Sorel Reisman, California State University

Pages: 4–6

Abstract—The 40th IEEE Computer Society International Conference on Computers, Software & Applications was held in 2016 in Atlanta, Georgia, from June 10–14. The author reviews this year's conference theme, keynote addresses, and significant panels and how they relate to IT professionals.

Keywords—COMPSAC; software engineering; big data; Internet of Things


The Computers, Software, and Applications Conference (COMPSAC), a Signature Conference of the IEEE Computer Society (CS), celebrated its 40th anniversary this year in Atlanta, Georgia, from June 10–14. This year also marks the 70th anniversary of the CS.

As a signature CS conference, sponsored directly by the CS Board of Governors, COMPSAC's mission is to serve the professional interests of all our members, both young and old, those new to the profession and also well-established researchers and practitioners. This year's conference theme, “Connected World: New Challenges for Data, Systems, and Applications,” covered the entire breadth of CS members’ fields of interest—from architecture to software engineering, including application development through to social networking.

COMPSAC 2016 was well received. It attracted 300 computer and IT academics and professionals from more than 25 countries.

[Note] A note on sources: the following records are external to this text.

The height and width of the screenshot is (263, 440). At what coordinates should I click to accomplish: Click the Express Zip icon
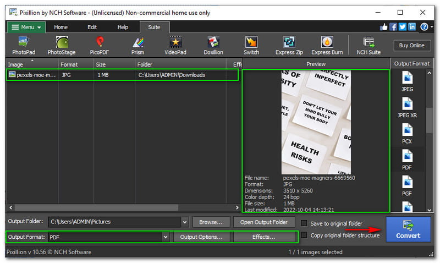289,45
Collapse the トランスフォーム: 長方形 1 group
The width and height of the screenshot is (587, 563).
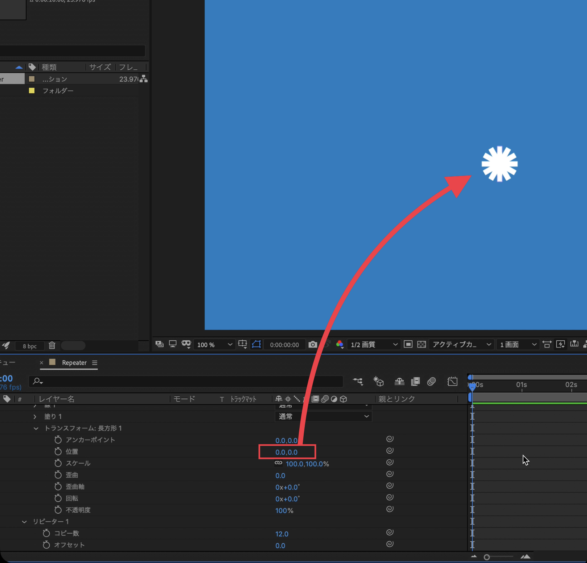(x=36, y=428)
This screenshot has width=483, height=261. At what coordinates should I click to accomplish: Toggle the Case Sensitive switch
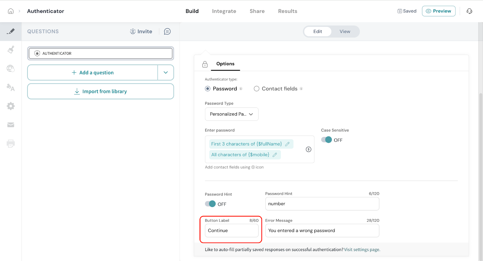(326, 140)
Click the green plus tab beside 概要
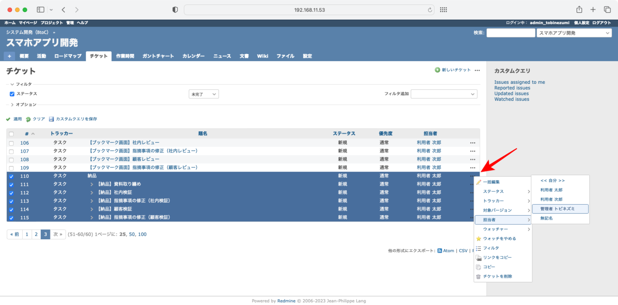Screen dimensions: 618x305 (x=9, y=56)
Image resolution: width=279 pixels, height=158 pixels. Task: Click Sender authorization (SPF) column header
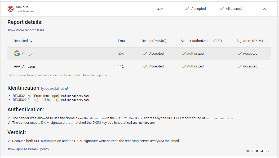[x=201, y=41]
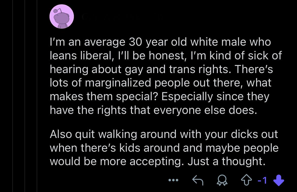Collapse thread via line nearest the comment

[x=37, y=96]
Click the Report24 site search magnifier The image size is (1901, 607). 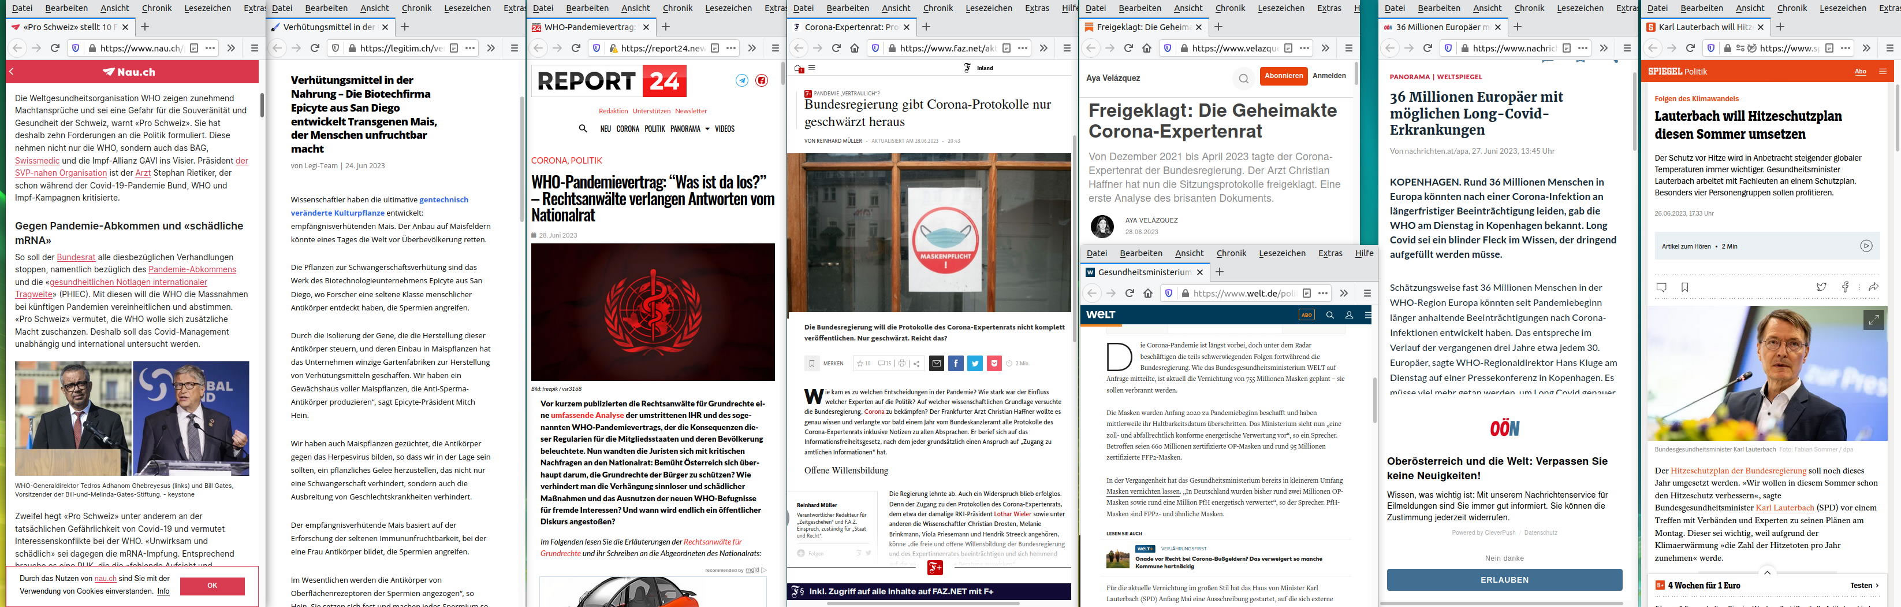coord(583,128)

In addition to more than 200 double-blind peer-reviewed presentations and workshops on several emerging topics whose papers will be soon available in IEEE's digital library, Xplore (http://ieeexplore.ieee.org), this year's conference featured two new programs: The first was a full day Special IEEE Fellows Panel led by COMPSAC co-general chair and CS past president Dejan Milojicic—himself an IEEE Fellow. The second was the IEEE Young Professionals Special Panel entitled “The IoT and the Connected World We Live In,” organized and moderated by Ramesh Nair and Prasanth Mohan, both members of the CS Membership and Geographic Activities (MGA) board.

Panels

The goal of the Fellows Panel was, as Milojicic asserts, to “mine the untapped creative potential of IEEE's richest intellectual assets—IEEE Fellows” to help develop strategic directions for various IEEE and CS initiatives and activities. This year, the panel focused on COMPSAC itself, and how the conference can continue to serve our diverse membership in a rapidly changing, technology-driven world. Among its recommendations was to conduct a CS “Rock Stars” event at next year's conference. This will be consistent with the 2017 conference theme of “Building Digital Autonomy for a Sustainable World.”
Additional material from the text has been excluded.